◆ COMPLETA QUANTO SEGUE
a. Nel testo sulla responsabilità da cose in custodia, che cosa esclude la responsabilità del custode una volta provati i due elementi richiesti?
b. Per favore, riformula come elenco puntato il paragrafo del testo sulla responsabilità da cose in custodia che inizia con "Al danneggiato compete provare", mantenendone i fatti principali.
c. Riprendi il testo sulla responsabilità da cose in custodia e proseguilo a partire dall'ultima frase riportata.

◆ TESTO DI PARTENZA
All’esito del deposito dei due elaborati peritali, il Giudice, valutate come superflue le residue richieste istruttorie delle parti, tratteneva in decisione la causa ed assegnava i termini per il deposito di comparse conclusionali e repliche.
II) La pretesa risarcitoria va esaminata sotto il profilo della responsabilità da cose in custodia ai sensi dell’art. 2051 c.c.
La responsabilità di cui all’art. 2051 c.c. ha natura oggettiva (v. tra le altre, Cass. 24.2.2011, n. 4476), prescindendo quindi dall’accertamento del carattere colposo dell’attività o del comportamento del custode, ma non dispensa il danneggiato dall’onere di provare sia l’esistenza di un effettivo potere fisico del soggetto convenuto sulla res, al quale inerisce il dovere di custodire la cosa stessa, cioè di vigilarla e di mantenerne il controllo, in modo da impedire che produca danni a terzi, sia il nesso causale tra le cose stesse e il danno, ossia di dimostrare che l’evento si è prodotto come conseguenza normale della particolare condizione posseduta dalla cosa o per l’insorgenza in essa di agenti dannosi (v. Cass. ord. n. 5910 del 11.3.2011). Provati tali due elementi, la responsabilità del custode è esclusa soltanto dal caso fortuito, che può essere rappresentato – con effetto liberatorio totale o parziale – anche dal fatto del danneggiato, avente un’efficacia causale idonea a interrompere del tutto il nesso causale tra cosa ed evento dannoso o da affiancarsi ad esso come ulteriore contributo utile nella produzione del pregiudizio (v. Cass. 7.4.2010, n. 8229).
Al danneggiato compete provare l’esistenza del rapporto eziologico tra la cosa e l’evento lesivo: più nello specifico, la prova che il danneggiato deve dare, anche a mezzo di presunzioni, consiste nella dimostrazione del verificarsi dell’evento dannoso e del suo rapporto di causalità con il bene in custodia; spetta invece al custode provare l’esistenza di un fattore estraneo alla sua sfera soggettiva, idoneo a interrompere quel nesso causale (confr. Cass. civ. 19 maggio 2011, n. 11016; Cass. civ. 2 febbraio 2007, n. 2308).
III) Ciò posto, incontroversa la custodia, in capo alla terza chiamata del luogo) in cui si verificò la caduta dell’attrice, ai fini dell’accertamento dell’ulteriore elemento costitutivo della fattispecie (il nesso causale tra l’evento lesivo e le condizioni della cosa) va ricostruita, sulla base delle risultanze dell’istruttoria e delle circostanze non specificamente contestate ex art. 115, I co. c.p.c., la dinamica del fatto.
A tal fine si deve rammentare che la terza chiamata ha contestato sin dalla comparsa di costituzione in giudizio, non soltanto l’assenza del nesso di causalità tra la cosa e il danno, ma la stessa ricostruzione del sinistro per come prospettata da parte attrice sin dall’atto di citazione.
A fronte di tali contestazioni, nella memoria dai data 16.06.2014 la difesa attorea aveva formulato alcune istanze istruttorie (cap. 7, 8 e 9) volte a provare l’esatta dinamica del sinistro ed il nesso di casualità tra la cosa e il danno, e tali istanze erano state rigettate dal Giudice procedente.

◆ DATI FORNITI
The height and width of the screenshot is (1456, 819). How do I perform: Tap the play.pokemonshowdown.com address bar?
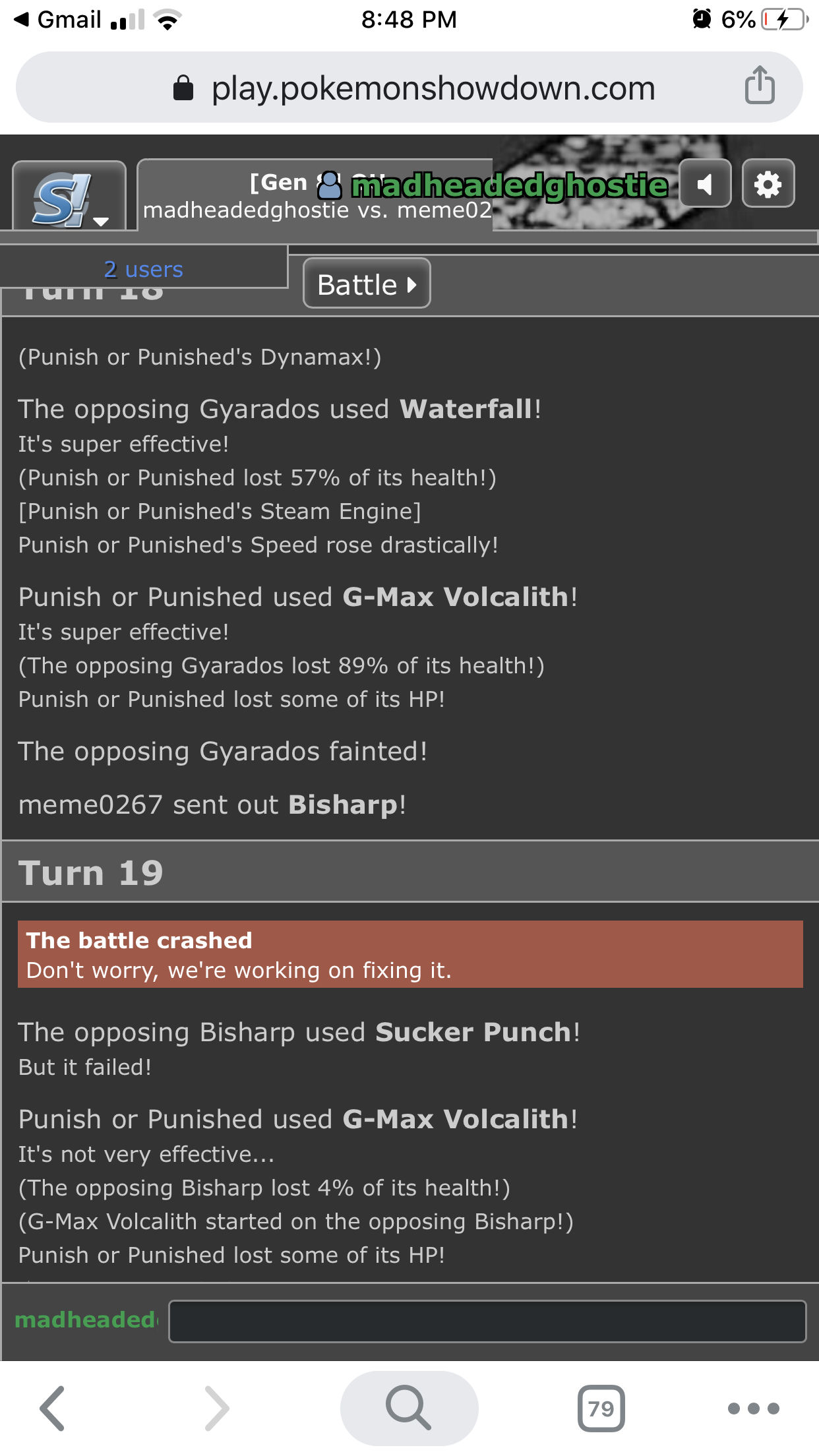point(409,87)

◆ RISULTATI FINALI
a. Soltanto il caso fortuito, che può consistere anche nel fatto del danneggiato.

b.
- Il danneggiato deve provare, anche con presunzioni, il rapporto eziologico tra la cosa e l'evento lesivo: cioè che l'evento dannoso si è verificato e che ha un rapporto di causalità con il bene in custodia.
- Il custode deve provare l'esistenza di un fattore estraneo alla sua sfera soggettiva, idoneo a interrompere quel nesso causale.
- Riferimenti: Cass. civ. 19 maggio 2011, n. 11016; Cass. civ. 2 febbraio 2007, n. 2308.

c.
Successivamente, al momento della precisazione delle conclusioni tali istanze non sono state reiterate.
A tal proposito merita ricordare che “la parte che si sia vista rigettare dal giudice di primo grado le proprie richieste istruttorie ha l’onere di reiterarle al momento della precisazione delle conclusioni poiché, diversamente, le stesse debbono intendersi rinunciate e non possono essere riproposte in appello. Tale onere non è assolto attraverso il richiamo generico al contenuto dei precedenti atti difensivi, atteso che la precisazione delle conclusioni deve avvenire in modo specifico, coerentemente con la funzione sua propria di delineare con precisione il “thema” sottoposto al giudice e di porre la controparte nella condizione di prendere posizione in ordine alle (sole) richieste – istruttorie e di merito – definitivamente proposte” (Cassazione civile, sez. III, 03/08/2017, n. 19352).
Deve, pertanto, ritenersi che parte attrice abbia inteso rinunciare alle istanze istruttorie formulate nella memoria sopra indicata.
La dinamica dell’incidente, quindi, per quanto emerso dalle risultanze probatorie è ricostruibile relativamente al solo fatto della caduta e del conseguente danno, non risultando provata la causa della stessa.
L’insufficienza, la contraddittorietà e l’incertezza del riscontro probatorio sulla ricostruzione del nesso causale conduce a ritenere carente uno dei presupposti della domanda: questo preclude ogni altra considerazione relativa al quantum debeatur e agli aspetti di corresponsabilità dei convenuti.
Non avendo il danneggiato assolto all’onere di provare che l’evento è stato realmente provocato da una anomalia della scala, non potendo quindi ritenersi provato, neppure presuntivamente, l’esatta dinamica della caduta, la sua domanda non può essere accolta. Le spese di ctu, già liquidate come da separati decreti, sono poste definitivamente a carico dell’attore.
Le spese di lite seguono la soccombenza e sono liquidate secondo l’effettivo scaglione di pertinenza delle lite e secondo i valori medi, attesa la complessità delle questioni trattate.
P.Q.M.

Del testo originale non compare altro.